もしかしたら彼女は一時期荒れていた時代があってその時の性格が残ってしまったのかもしれないと思ってしまったりする
今だってスコーンをちぎって一口サイズにするのではなくかぶりついているのも、少し野性的な部分が見えている証拠にもなるから面白い
それら全てはきっと、マアヤが私に慣れてきたことにもなるのかもしれない
私を心から許しているのかもしれないと思うと嬉しい
「今日はもう寝ようか、明日からマアヤは忙しくなるからね!」
「そうね…シロさんから薬草やポーションの作り方を教えてもらうから早く寝ないとね
それにカナも体を休めてないとダメよ?」
ニヤリと笑ったマアヤは私を抱き寄せてベッドに引き込んできた。
「うーん、やっぱり子供体温はいいね
寒い屋根裏部屋ではちょうどいいや」
なんて言ってる彼女の体は少し冷えていた
さっきまで私が窓を開けてたからそれが原因だろう
ならば朝まで一緒に寝るとしよう、それが今の私に出来るお詫びならね
おやすみ同士よ
明日もまた前を向けるように私はあなたを支えるから
夜も深け、人々が眠るこの時
そんなものドラゴンには関係ない
「シロ、何かわかったか?」
「わかったと言うよりも考察しか出来ないのが悔しいわね
感じ取れた魂の素質と彼女のスキルを解いた素の姿からして矛盾が生じているのはわかった
確かカナとマアヤは召喚の儀で同時に呼び出された異世界人なのでしょう?」
最後の姉の質問に首を縦に振った弟は初めて相棒に出会った日のことを思い出した。
「今では身体と魂がしっかりとくっ付いているが、あの日会ったカナはかなり不安定だったな
最初は見た目と精神が一致していなかったからおかしいと思ったが異世界召喚者だとわかった時は納得したな」
伝説のドラゴンは物知りである
異世界召喚がどのようなものか、そして一度の召喚の儀に一人ではなく二人同時に召喚すれば何が起きるかも知っていた。
「今回は運が良かったのかもね
本来の召喚の儀は一回一人しか呼び出せないのに二人も呼んでしまったからカナが幼女の体になってしまった
下手すればカナの身体どころか魂も消滅してた。」
召喚の儀は膨大な量の魔力を必要とし、大勢の魔力を集め異世界から一度に一人だけ呼び出すことが出来る
その際にこの世界に召喚した人間を留めるための器を魔力で作る必要がある…だから膨大な量の魔力が必要なのだ。
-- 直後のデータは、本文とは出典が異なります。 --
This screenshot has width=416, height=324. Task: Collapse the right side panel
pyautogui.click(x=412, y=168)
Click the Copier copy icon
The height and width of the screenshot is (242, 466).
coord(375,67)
しかしマアヤとカナの二人を呼び出してしまい、器となる身体を作る途中で魔力が尽きてカナだけがあんな姿になってしまった
最悪の場合カナの身体は作られずに魂がこの世界に留まることが不可能となり元の世界に帰ることも無く、幾多の世界の狭間に閉じ込められていたかもしれない
「あと気になるのは二人から聖女の力を感じなかったことだな
マアヤから聞いた話によると、二人は聖女召喚の儀によって呼び出されたにもかかわらず二人からそのような力は感じられなかった
闇の王座を守るドラゴンだからこそその力に対して敏感になっている…が、何も感じなかった。」
それには姉弟揃って首を傾げ、更には頭を抱えた
謎はまだまだ解決しそうにもない
それに気づいてわかってしまったからにはもう今夜は解決できそうにない
ならばもう考える時間がもったいないというものである
「今夜は寝ましょう…明日マアヤに薬学を教えないといけないからね」
「そうだな
俺はカナについて行く」
当たり前のように人間について行くと発言した弟を奇妙なものを見る姉の心情を知るのは難しいだろう
「あんた…変わったわね」
「…変わらなければいけなかったんだ」
何かを思い出すようにため息をついたかと思えば座っていた椅子から立ち上がり出口を目指す弟を姉は複雑そうな目で見つめていた。